The following are among the few legumes fleshy enough even to approach qualifying as succulent.
At least three spp. of pea in the Fynbos Biome in South Africa, namely Aspalathus capitata (https://www.inaturalist.org/taxa/139720-Aspalathus-capitata), Aspalathus subtingens (https://www.inaturalist.org/taxa/580599-Aspalathus-subtingens), and Aspalathus pinguis (https://www.inaturalist.org/taxa/580554-Aspalathus-pinguis), have small but somewhat fleshy leaves. These are congeneric with rooibos tea (Aspalathus linearis, https://www.inaturalist.org/taxa/447656-Aspalathus-linearis), which has naturally dry leaves.

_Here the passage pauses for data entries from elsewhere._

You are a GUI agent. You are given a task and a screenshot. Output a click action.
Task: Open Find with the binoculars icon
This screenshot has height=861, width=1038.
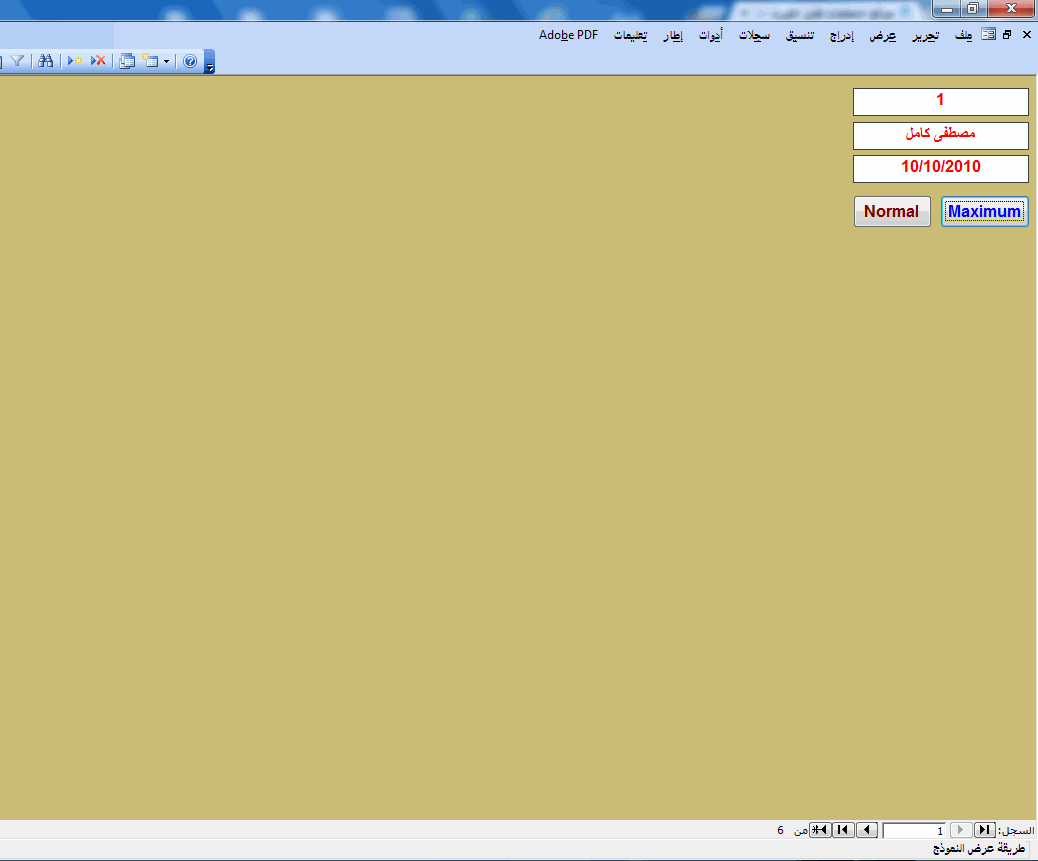point(46,61)
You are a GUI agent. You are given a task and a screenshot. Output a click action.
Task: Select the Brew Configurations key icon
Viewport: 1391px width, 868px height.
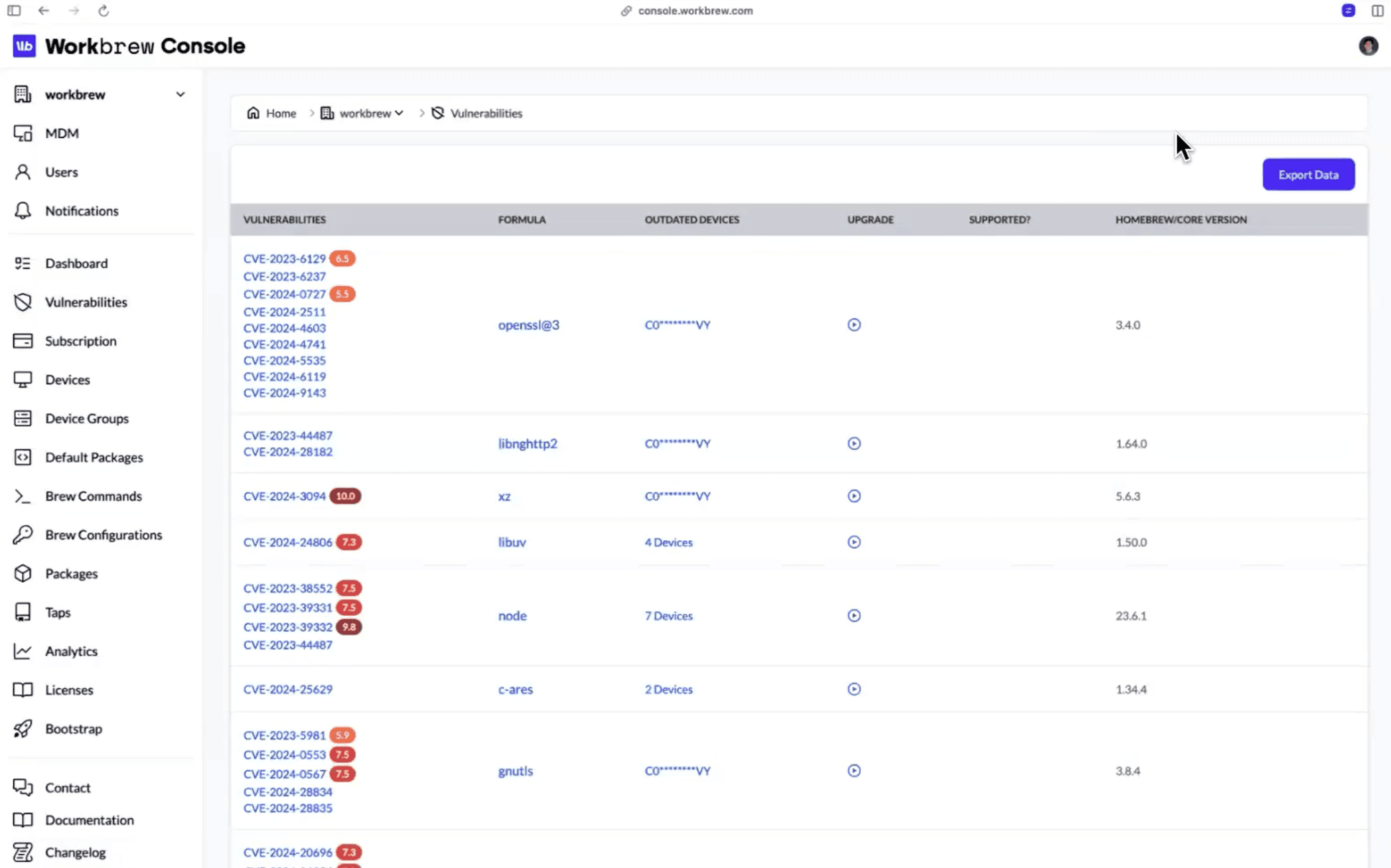[x=23, y=534]
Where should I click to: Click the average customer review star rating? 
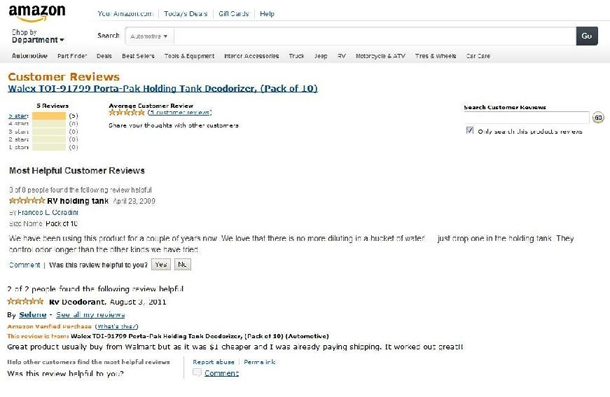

Psoralea repens (https://www.inaturalist.org/taxa/138744-Psoralea-repens) and Psoralea vonberkelae (https://en.wikipedia.org/wiki/Psoralea_vanberkelae) have somewhat fleshy leaves (Charles Stirton, by email).
Various species in the genus Indigofera (https://en.wikipedia.org/wiki/Indigofera) need further investigation.
However, one described as somewhat fleshy is Indigofera denudata (Charles Stirton, by email). This species (https://www.inaturalist.org/taxa/587779-Indigofera-denudata) seems ecologically similar to certain species of Psoralea (https://en.wikipedia.org/wiki/Psoralea) and Aspalathus (https://en.wikipedia.org/wiki/Aspalathus) affected by marine aerosol near the littoral (https://en.wikipedia.org/wiki/Littoral_zone) of the southwestern Cape of South Africa.
Other possibly similar spp. in the same region (Brian Schrire, by email) are Indigofera frutescens (https://www.inaturalist.org/taxa/587800-Indigofera-frutescens), several in the Indigofera capillaris grouphttps://www.inaturalist.org/taxa/587761-Indigofera-capillaris, and Indigofera nigromontana (https://www.inaturalist.org/taxa/587851-Indigofera-nigromontana).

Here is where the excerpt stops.